If you thought Chicken Little was a little chicken, perhaps he was just a little ahead of his time. As trumpeted in The Third National Climate Assessment (NCA) released by the White House earlier this month, “Climate change, once considered an issue for a distant future, has moved firmly into the present.”

Even if you somehow imagined that dramatic climate changes haven’t been going on throughout our planet’s history, have no doubt that this ain’t just any old ordinary climate change conditions they’re talking about. Nope, you can be certain that it’s about global warming influences that our fossil-fueled smokestacks and SUVs are causing. And you can also bet your bippy that they’re all considered to be bad.

As Dr. Judith Curry, chairwoman of the Georgia Institute of Technology School of Earth and Atmospheric Sciences observes: ”The report effectively implies that there is no climate change other than what is caused by humans, and that extreme weather events are equivalent to climate change.” She continues, “Worse yet, is the spin being put on this by the Obama administration.”

Dr. Roy Spencer, principal research scientist at the University of Alabama-Huntsville takes this “spin” criticism a bit farther. He states that part of the report “is just simply made up. There is no fingerprint of human-caused versus naturally caused climate change.”

Meteorologist and Weather Channel co-founder John Coleman doesn’t have a very high opinion of the NCA either. He refers to the report as a “litany of doom”, calling it a “total distortion of the data and an agenda-driven, destructive episode of bad science gone berserk.”

The 829-page report’s oft-quoted banner headline is that “extreme weather events with links to climate change have become more frequent and/or intense.” The summary overview asserts that evidence confirming that this trend which is already “disrupting people’s lives” tells an “unambiguous story.”

Well, at least that’s the big message until you get to the fine print in the body of the report which acknowledges that, oops, maybe that evidence is a lot more ambiguous than they wish to have us believe. Here they admit “trends in severe storms, including the intensity and frequency of tornados, hail, and damaging thunderstorm winds, are uncertain and are being studied intensively.”

# Supplied records

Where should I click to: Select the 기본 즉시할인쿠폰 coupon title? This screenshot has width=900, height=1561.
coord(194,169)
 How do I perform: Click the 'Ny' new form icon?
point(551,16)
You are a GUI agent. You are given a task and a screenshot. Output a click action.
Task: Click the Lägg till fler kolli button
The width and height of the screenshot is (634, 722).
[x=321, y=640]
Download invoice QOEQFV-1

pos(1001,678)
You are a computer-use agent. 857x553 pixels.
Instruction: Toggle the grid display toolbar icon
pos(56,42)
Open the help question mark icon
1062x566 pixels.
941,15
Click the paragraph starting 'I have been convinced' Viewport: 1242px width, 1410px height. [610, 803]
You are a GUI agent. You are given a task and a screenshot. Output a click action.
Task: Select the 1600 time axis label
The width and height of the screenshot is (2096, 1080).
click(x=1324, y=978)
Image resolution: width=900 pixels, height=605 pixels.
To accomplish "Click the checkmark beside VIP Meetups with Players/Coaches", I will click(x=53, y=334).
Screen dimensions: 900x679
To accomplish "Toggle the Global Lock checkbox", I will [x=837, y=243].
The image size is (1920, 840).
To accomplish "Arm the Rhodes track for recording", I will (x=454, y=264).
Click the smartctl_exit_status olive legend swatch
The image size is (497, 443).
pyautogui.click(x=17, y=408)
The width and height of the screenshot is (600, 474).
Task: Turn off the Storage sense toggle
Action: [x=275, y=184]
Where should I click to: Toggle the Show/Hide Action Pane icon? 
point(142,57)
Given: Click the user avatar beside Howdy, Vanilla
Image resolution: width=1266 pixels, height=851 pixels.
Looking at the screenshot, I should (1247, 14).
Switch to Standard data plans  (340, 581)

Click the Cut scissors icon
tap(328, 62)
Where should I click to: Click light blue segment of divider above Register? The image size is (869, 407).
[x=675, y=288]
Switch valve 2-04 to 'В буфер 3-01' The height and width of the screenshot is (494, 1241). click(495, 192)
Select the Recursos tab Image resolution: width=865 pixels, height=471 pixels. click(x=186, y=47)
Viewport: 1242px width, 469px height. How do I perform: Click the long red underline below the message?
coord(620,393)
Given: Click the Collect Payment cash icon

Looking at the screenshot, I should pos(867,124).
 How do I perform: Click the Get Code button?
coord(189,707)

# Task prompt
In the commentary on the Third National Climate Assessment, how many pages does the report have?

# Exercise solution
829 pages.